WUSA: The pool of former WUSA coaches, unlike that of MLS managers, is not teeming with possible options for this post. The top coaches in the league all have baggage. Be it Jim Gabarra or Tom Stone with little or no international experience, Pia Sundhage and her import status (she managed the Swedish YNTs prior to coming to WUSA), or Ian Sawyers and the perception of riding his wife's coattails (he's married to Julie Foudy), the nascent professional league did not spring up any one person who could be considered fully qualified for the opening the way MLS did with Bruce Arena.

Aisle-Crossers: This piece of the pool includes those whose primary coaching experience comes from the men's game but who MIGHT be interested in the position. At the top of this list would be Glenn "Mooch" Myernick. A former player in the NASL and coach in MLS, he is currently the top assistant on the Men's National Team and was the architect of the shocking win over Portugal in the 2002 World Cup. He has international experience, managing the U-23 National Team in Olympic qualifying, and would bring a sense of professionalism to the WNT program. The issue here, for Mooch or any other coach from outside the WNT pipeline, would be the ensuing firestorm from those who resent the notion that there is not a qualified candidate in the women's game (akin to the argument that there isn't a qualified American option for the men's team after Bruce hangs up the clipboard).

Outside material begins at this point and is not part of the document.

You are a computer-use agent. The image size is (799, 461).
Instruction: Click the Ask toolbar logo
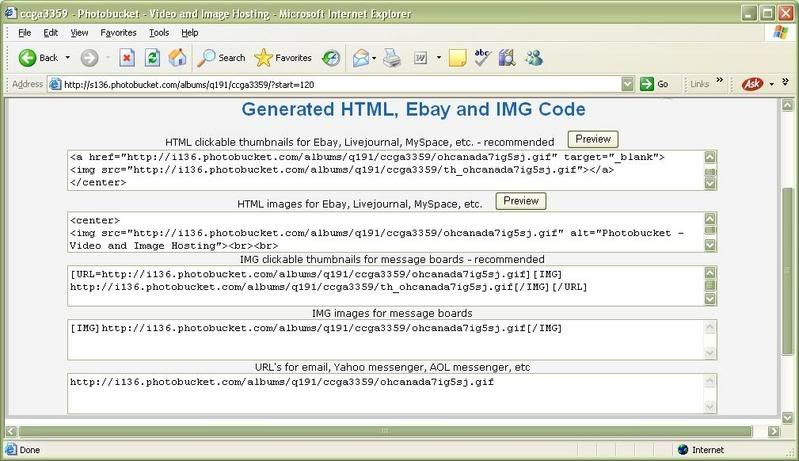(753, 84)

Imports: As the title implies, those in this category have coached or currently coach other national teams. The three names that come to mind are Evan Pellerud (current Canada and former Norway mgr.), Sundhage, and Rene Simoes (current Brazil manager and former head of the Jamaican Men's National Team, leading them to the 1998 World Cup). As with the aisle-crossers, the idea of going outside the borders for a new coach opens a can of worms for a lot of people involved with soccer in this country.

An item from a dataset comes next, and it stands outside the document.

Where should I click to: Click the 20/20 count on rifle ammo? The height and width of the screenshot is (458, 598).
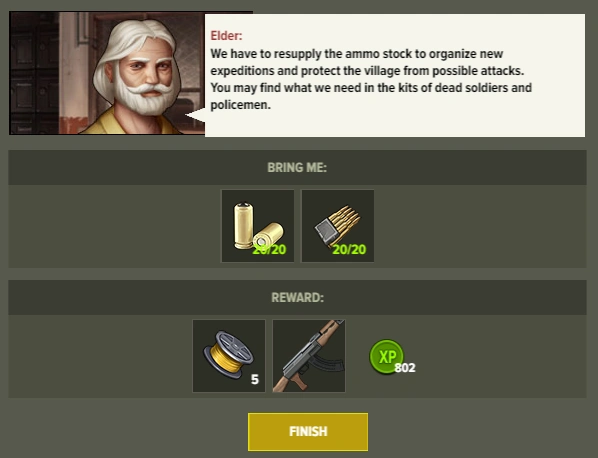[349, 249]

Projects: Heinrichs came from this part of the pool herself on taking the NT job. Her main accomplishment was captaining the WNT to the 1991 World Cup title and her coaching experience consisted of a handful of seasons at the University of Virginia. The fact that she was a she ultimately secured her hiring (IMO) and my gut tells me the Fed wants to stay the course on promoting women in high-profile coaching positions in this country (nevermind that the gender gap hasn't been closed yet as is the case in other sports). Any candidate in this part of the pool, no matter how knowledgeable of the international game, the player pool, and the politics of Soccer House, will have to learn on-the-job to an extent. Former players that are now coaches at the college level include Shannon Higgins-Cirovski (Maryland) and Carin Gabarra (Navy). Top college coaches such as Jillian Ellis (UCLA) and Becky Burleigh (Florida) come to mind as well. Recently-retired players such as Michelle Akers, Joy Fawcett, Carla Overbeck, and the like might be considered in order to keep the publicity machine rolling and preclude a rebuilding process that will not be pretty.

With all of that said, one candidate DOES exist in this country to lead the Women's National Team. He has been a college coach for a number of years, led the U-21 National Team in the DiCicco administration, and has enormous credibility in the women's game. That candidate is Jerry Smith from Santa Clara. No one I believe questions his commitment to women's soccer or his success rate at any stop to date. The only possible drawback is that he is married to Brandi Chastain and some (those less-educated in women's soccer and its history) might see this as a patronage move and thus no better than that for an aisle-crosser, an import, or a project. Unlike Sawyers, Smith's success/promotion in the game has never been because of Brandi, but on his own merit. In my opinion, unless Dorrance or DiCicco come out of international retirement, Smith needs to be the one hired.